- Task instructions:
From the data below, set down exactly the lines between the one holding "The width and height of the screenshot is (1170, 866)." and the one holding "Given: Select the Instant Book heading", inclusive, and no others.

- Collected data:

<<<<

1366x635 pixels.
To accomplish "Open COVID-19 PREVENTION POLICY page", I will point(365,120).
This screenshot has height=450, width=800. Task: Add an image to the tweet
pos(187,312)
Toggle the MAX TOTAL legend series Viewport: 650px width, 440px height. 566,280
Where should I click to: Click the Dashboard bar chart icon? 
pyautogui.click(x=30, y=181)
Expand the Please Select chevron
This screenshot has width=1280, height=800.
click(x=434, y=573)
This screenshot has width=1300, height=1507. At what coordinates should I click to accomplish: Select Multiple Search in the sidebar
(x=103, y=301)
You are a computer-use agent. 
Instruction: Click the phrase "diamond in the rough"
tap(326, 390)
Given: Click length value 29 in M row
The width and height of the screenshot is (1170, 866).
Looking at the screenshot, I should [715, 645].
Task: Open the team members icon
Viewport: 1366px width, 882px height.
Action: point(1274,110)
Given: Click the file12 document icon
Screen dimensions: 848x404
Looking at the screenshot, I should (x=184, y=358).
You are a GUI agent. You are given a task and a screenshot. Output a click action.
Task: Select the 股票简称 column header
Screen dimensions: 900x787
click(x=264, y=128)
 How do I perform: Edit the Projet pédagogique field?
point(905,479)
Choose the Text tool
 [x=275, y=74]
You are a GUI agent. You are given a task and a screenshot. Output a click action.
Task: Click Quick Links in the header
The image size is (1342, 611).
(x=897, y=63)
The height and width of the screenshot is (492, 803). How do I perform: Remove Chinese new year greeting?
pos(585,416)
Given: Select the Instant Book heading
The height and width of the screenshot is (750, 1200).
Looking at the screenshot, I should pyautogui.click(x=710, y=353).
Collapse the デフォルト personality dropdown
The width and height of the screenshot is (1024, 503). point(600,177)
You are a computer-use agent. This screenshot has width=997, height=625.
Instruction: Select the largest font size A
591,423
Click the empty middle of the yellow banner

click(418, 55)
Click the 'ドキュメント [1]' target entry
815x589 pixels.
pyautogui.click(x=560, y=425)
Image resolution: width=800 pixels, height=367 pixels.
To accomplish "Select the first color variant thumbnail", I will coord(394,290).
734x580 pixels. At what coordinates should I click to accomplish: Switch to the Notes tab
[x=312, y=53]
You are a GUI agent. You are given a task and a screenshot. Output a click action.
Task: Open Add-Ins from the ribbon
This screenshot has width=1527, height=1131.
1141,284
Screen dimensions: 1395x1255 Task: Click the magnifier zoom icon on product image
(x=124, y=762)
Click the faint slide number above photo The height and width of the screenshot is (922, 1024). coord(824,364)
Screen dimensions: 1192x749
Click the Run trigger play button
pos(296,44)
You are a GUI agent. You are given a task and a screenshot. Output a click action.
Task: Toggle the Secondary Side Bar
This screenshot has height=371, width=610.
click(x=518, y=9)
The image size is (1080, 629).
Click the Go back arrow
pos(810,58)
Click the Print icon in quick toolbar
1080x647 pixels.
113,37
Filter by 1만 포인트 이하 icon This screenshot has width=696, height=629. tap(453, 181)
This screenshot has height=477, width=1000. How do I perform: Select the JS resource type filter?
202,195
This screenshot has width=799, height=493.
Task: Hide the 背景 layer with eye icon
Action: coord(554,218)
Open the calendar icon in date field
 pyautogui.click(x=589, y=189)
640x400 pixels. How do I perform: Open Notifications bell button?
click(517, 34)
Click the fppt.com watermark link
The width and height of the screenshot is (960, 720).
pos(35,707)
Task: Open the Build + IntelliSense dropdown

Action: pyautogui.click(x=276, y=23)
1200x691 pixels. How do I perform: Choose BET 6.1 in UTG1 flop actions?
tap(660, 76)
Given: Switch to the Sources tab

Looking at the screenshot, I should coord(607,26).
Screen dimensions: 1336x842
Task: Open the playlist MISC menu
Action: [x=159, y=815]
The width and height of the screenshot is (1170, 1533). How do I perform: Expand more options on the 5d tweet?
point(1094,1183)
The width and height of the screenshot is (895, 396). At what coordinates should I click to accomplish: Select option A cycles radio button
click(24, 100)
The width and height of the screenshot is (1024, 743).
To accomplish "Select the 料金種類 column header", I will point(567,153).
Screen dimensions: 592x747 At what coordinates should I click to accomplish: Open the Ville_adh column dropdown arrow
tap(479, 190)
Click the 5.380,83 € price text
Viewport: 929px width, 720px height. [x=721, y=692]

>>>>

- Exercise solution:
The width and height of the screenshot is (1170, 866).
Looking at the screenshot, I should [715, 645].
Task: Open the team members icon
Viewport: 1366px width, 882px height.
Action: point(1274,110)
Given: Click the file12 document icon
Screen dimensions: 848x404
Looking at the screenshot, I should (x=184, y=358).
You are a GUI agent. You are given a task and a screenshot. Output a click action.
Task: Select the 股票简称 column header
Screen dimensions: 900x787
click(x=264, y=128)
 How do I perform: Edit the Projet pédagogique field?
point(905,479)
Choose the Text tool
 [x=275, y=74]
You are a GUI agent. You are given a task and a screenshot. Output a click action.
Task: Click Quick Links in the header
The image size is (1342, 611).
(x=897, y=63)
The height and width of the screenshot is (492, 803). How do I perform: Remove Chinese new year greeting?
pos(585,416)
Given: Select the Instant Book heading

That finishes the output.